To protect us from this mob we were only given two security guards. In an effort to disperse of the crowd and avoid a riot situation, we were told to just give wristbands to anybody who could produce a credit card and began ripping tickets and handing out wristbands as fast as humanly possible. I truly believe it was this emergency protocol and the diligence of my crew that prevented a riot and possible injuries.
After putting ourselves directly in danger’s way for little monetary compensation, a particular member of the production staff revoked our right to use the adjacent production house bathroom without offering a reason. The closest chemical toilet from our box office was located hundreds of feet away in a backstage area BUT with the ever-growing crowd of dehydrated punk fans we couldn't afford the 15 minutes of time it took to walk there. This particular production staff member did not ever offer a thank you for our work but instead regularly berated members of our crew and even stationed an individual to ensure we did not use the bathroom. Our entire staff just felt dehumanized, exploited and humiliated.
Of course, we still had it easier than the festival goers. The chemical toilets could not accommodate the huge crowds as 100-foot lines were forced to enter utterly disgusting conditions because they were not properly maintained or replenished with toilet paper. Chemical toilets spilled over and hemorrhaged human waste onto the festival ground. Most would simply chose to relieve themselves directly on the ground when the line up proved to be too much. By Saturday afternoon the festival was perfumed with strong stench of urine as people were forced to wade through the human waste.
Local councillor Nicole Laflamme described it to the Ottawa Citizen as "an ocean of pee on the ground."
The glaringly obvious problem of Rockfest was every department was grossly understaffed. But my request to interview 27-year-old Montebello resident and chief Rockfest organizer Alex Martel, or at least a representative of Rockfest on Sunday afternoon, went unrecognized.

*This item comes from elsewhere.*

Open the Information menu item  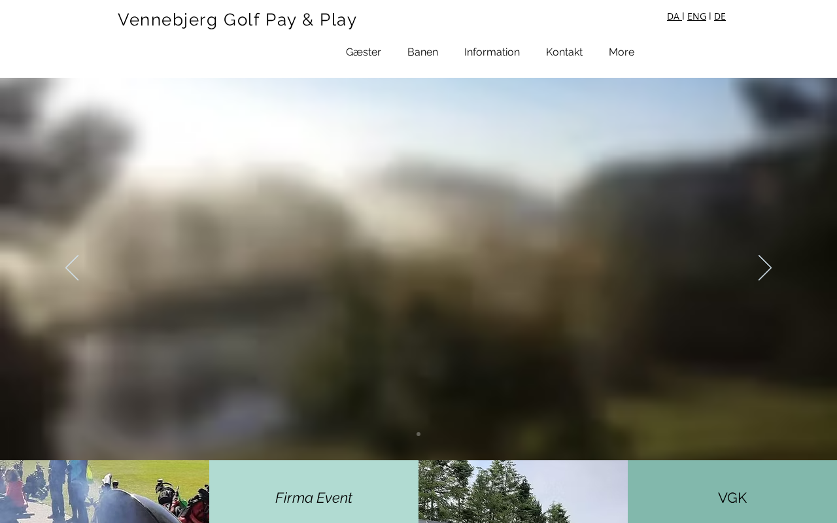[492, 52]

Martel did, however, tell the Ottawa Citizen he was "super proud" of the event, and dismisssed complaints. "Hopefully, next year everyone'll see that we learned and we listened and we fixed it," he said, adding "I think it's kind of stupid that people are focusing on the site being so dirty. Have you ever been to a festival after it's done? It's the same thing every year and, by the end of the week, it’ll be like nothing happened."
The only activity from anybody from Rockfest as of Monday morning was somebody instantly removing the wave of negative comments from their official Facebook page. In an effort to combat Rockfest’s censorship an alternative facebook page was immediately erected to let people vent on line as well as an online petition demanding compensation for paid services not rendered.
On Monday afternoon, a small official announcement finally appeared on Rockfest’s Facebook page thanking the Rockfest attendees and sheepishly acknowledging that there were logistical issues that they will iron out for next year and offered their apologies. The announcement ended by mentioning that each local band who were forced to sell just slightly under $5000 in tickets each in order to play a 30-minute set on a small stage located a fair distance form the main stages were now getting paid.
Despite this half-hearted, extended olive branch I will hardly consider attending the 2014 edition of Rockfest let alone work for it.